PROBLEM DETAILS:
Select, from the data, each line where "location" occurs.

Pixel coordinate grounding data
***

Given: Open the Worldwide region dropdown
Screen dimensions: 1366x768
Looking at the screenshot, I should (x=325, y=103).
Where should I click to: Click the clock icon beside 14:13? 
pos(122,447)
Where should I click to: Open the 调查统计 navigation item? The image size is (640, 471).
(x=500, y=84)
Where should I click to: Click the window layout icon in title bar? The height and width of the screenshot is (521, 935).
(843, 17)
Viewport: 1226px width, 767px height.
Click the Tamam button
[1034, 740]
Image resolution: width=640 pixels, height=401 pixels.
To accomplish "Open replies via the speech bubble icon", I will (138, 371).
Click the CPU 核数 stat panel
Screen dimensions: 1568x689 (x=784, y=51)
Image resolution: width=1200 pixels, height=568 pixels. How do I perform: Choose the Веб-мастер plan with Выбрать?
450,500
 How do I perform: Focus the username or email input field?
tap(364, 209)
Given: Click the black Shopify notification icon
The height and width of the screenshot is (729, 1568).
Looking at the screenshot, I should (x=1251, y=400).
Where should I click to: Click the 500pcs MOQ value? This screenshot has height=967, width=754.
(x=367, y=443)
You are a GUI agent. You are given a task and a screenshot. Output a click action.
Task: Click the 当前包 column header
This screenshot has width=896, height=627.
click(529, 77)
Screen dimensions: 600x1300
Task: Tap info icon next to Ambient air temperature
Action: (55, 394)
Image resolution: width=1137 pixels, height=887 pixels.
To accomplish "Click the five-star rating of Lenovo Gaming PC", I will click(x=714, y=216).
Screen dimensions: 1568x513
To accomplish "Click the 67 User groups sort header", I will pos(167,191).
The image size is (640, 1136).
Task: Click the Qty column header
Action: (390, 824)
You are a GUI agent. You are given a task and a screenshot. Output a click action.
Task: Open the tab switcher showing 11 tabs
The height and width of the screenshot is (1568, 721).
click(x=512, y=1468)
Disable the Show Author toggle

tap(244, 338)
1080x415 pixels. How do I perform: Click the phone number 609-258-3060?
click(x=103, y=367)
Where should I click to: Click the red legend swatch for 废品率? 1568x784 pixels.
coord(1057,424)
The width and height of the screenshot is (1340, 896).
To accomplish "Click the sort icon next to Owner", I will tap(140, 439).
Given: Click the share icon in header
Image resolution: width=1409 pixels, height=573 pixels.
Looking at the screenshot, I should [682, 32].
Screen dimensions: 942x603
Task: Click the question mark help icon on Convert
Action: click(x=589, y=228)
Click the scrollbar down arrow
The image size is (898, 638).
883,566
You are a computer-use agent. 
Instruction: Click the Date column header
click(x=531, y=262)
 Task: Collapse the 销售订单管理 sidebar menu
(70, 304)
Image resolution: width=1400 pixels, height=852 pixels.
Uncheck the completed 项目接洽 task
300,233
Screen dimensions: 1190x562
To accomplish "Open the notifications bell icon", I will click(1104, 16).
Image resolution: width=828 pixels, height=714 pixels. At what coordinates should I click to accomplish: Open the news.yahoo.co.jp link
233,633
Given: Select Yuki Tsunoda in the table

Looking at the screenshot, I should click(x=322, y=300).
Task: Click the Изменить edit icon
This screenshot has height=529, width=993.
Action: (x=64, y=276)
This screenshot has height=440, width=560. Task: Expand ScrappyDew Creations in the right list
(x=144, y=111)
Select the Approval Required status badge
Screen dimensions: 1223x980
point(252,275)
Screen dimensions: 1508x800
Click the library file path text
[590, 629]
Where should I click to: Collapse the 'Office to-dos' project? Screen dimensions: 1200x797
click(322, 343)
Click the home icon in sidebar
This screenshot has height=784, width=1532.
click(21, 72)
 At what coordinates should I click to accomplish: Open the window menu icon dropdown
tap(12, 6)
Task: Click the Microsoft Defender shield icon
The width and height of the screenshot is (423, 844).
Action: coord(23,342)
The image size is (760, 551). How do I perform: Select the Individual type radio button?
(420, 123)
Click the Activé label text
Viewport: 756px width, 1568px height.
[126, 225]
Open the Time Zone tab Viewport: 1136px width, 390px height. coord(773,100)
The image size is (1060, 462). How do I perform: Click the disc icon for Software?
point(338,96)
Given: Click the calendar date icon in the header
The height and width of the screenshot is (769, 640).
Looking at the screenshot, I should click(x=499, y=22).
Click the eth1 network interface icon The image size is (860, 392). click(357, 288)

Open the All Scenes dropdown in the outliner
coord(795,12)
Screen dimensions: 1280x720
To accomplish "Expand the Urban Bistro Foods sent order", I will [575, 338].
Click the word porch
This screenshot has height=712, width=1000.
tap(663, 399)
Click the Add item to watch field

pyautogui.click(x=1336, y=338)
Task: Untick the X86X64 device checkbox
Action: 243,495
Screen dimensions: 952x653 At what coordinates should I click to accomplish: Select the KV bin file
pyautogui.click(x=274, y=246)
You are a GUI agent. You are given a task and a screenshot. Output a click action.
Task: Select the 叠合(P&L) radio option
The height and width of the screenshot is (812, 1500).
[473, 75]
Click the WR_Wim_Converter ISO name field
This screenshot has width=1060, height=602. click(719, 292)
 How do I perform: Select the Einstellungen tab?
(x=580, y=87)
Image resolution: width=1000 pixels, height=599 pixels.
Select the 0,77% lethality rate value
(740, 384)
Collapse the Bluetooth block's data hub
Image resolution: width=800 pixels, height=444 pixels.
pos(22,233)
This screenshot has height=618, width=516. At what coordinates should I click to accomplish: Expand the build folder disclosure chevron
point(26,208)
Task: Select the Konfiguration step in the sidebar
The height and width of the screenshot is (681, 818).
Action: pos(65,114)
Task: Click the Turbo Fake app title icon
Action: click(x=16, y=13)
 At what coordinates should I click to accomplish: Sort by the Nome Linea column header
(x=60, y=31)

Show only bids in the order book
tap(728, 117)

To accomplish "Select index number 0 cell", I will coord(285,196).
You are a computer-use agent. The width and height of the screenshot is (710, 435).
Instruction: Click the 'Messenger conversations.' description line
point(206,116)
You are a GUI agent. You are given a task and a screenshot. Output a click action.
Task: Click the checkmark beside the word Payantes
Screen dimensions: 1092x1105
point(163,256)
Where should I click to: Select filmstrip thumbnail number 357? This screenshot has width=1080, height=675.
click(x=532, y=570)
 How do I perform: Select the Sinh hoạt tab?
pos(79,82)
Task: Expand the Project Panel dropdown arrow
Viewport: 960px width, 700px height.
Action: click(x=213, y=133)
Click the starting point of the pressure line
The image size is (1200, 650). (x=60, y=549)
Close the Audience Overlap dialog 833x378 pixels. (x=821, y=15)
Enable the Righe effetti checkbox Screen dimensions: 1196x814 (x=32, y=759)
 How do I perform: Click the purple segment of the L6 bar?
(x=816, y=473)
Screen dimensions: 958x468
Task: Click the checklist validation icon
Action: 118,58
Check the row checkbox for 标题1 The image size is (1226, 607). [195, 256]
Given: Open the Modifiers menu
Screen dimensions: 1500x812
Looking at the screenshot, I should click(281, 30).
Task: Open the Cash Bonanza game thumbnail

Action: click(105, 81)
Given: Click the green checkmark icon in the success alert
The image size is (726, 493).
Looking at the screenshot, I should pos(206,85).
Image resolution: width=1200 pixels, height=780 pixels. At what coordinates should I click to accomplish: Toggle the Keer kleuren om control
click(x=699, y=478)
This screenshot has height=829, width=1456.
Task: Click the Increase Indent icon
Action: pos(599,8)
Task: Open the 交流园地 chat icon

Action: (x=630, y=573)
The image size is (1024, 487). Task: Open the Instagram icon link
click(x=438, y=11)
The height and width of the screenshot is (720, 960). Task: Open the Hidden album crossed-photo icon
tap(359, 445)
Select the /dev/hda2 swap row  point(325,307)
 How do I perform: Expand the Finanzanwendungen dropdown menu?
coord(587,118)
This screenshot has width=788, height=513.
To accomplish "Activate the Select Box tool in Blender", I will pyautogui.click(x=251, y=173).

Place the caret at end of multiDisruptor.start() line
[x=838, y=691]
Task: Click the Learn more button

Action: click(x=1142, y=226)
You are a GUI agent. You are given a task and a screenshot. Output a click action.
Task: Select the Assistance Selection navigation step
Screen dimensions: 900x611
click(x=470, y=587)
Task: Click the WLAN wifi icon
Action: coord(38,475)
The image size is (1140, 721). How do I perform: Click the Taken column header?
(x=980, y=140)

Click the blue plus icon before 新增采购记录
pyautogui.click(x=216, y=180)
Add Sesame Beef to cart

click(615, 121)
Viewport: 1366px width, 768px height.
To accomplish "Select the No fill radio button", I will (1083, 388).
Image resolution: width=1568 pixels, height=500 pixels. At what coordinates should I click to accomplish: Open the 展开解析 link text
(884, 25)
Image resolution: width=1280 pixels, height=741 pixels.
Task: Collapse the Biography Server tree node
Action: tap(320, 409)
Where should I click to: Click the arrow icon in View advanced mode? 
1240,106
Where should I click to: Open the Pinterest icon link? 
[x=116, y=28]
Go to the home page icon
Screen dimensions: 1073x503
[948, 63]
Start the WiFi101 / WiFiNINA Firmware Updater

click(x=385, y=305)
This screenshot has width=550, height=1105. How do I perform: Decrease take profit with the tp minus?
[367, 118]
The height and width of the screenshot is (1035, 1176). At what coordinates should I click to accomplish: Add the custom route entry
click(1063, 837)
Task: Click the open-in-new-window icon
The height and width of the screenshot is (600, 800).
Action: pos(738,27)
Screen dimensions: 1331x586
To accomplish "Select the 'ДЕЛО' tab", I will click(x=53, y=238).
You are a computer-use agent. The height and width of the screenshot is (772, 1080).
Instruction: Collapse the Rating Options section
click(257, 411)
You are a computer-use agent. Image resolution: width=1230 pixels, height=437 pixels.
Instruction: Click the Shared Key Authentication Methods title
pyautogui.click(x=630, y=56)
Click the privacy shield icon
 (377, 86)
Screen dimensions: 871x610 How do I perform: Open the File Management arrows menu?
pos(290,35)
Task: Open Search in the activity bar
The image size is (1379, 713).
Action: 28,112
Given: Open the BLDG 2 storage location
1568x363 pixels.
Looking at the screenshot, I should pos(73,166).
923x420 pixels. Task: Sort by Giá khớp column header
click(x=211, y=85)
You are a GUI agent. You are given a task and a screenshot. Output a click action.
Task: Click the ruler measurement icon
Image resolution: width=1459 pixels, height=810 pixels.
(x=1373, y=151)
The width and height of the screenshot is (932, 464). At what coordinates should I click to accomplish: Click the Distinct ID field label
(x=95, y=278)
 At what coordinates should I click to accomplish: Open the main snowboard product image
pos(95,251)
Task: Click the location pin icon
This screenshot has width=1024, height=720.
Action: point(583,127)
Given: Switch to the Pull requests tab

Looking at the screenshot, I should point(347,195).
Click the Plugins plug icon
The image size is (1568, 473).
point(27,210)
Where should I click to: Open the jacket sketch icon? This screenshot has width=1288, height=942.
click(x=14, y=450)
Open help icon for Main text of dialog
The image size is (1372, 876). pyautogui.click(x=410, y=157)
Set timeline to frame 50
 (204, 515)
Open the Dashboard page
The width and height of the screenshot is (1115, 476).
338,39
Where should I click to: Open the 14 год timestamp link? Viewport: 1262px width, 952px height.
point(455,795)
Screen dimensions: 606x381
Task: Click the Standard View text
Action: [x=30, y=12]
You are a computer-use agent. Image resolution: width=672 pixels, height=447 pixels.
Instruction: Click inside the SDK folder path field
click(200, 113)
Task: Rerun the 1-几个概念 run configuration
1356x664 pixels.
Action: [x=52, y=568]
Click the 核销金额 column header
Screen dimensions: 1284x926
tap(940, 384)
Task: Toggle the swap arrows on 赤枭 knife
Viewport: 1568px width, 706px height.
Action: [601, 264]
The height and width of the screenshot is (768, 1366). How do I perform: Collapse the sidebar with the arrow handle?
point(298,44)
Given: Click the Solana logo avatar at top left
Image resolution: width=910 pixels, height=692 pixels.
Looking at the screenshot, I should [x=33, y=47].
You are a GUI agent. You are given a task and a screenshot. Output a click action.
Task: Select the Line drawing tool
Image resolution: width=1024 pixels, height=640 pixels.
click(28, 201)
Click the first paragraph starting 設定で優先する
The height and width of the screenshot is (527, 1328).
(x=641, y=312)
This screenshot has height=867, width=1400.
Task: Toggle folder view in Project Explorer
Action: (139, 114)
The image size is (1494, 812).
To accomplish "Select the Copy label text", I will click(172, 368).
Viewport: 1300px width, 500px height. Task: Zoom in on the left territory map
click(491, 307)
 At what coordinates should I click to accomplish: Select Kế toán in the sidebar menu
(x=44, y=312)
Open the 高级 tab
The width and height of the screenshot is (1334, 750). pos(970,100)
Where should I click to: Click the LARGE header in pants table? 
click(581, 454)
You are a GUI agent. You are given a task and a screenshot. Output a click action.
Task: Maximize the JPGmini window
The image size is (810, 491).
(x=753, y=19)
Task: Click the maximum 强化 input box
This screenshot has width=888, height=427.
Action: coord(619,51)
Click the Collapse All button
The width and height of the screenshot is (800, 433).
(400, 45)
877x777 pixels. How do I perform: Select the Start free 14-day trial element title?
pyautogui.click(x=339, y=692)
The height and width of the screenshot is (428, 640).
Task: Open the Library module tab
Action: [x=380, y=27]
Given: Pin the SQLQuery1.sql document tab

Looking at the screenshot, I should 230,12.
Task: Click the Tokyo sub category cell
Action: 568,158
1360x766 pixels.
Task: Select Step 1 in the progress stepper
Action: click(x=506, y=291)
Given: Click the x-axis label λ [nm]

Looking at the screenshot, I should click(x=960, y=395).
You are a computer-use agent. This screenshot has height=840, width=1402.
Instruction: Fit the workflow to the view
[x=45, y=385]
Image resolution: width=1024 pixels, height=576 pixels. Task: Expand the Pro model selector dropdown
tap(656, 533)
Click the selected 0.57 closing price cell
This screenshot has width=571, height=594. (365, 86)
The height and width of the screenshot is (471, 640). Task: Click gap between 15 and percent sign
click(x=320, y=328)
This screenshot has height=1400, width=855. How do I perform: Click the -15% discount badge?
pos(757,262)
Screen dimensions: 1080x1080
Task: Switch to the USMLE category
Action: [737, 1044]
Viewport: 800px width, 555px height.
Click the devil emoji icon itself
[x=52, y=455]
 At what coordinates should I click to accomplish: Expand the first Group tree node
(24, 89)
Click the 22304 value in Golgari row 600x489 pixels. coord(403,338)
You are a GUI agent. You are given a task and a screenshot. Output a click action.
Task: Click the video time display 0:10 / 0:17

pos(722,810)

***

THE ANSWER:
Given: Open the BLDG 2 storage location
Task: Click the location pin icon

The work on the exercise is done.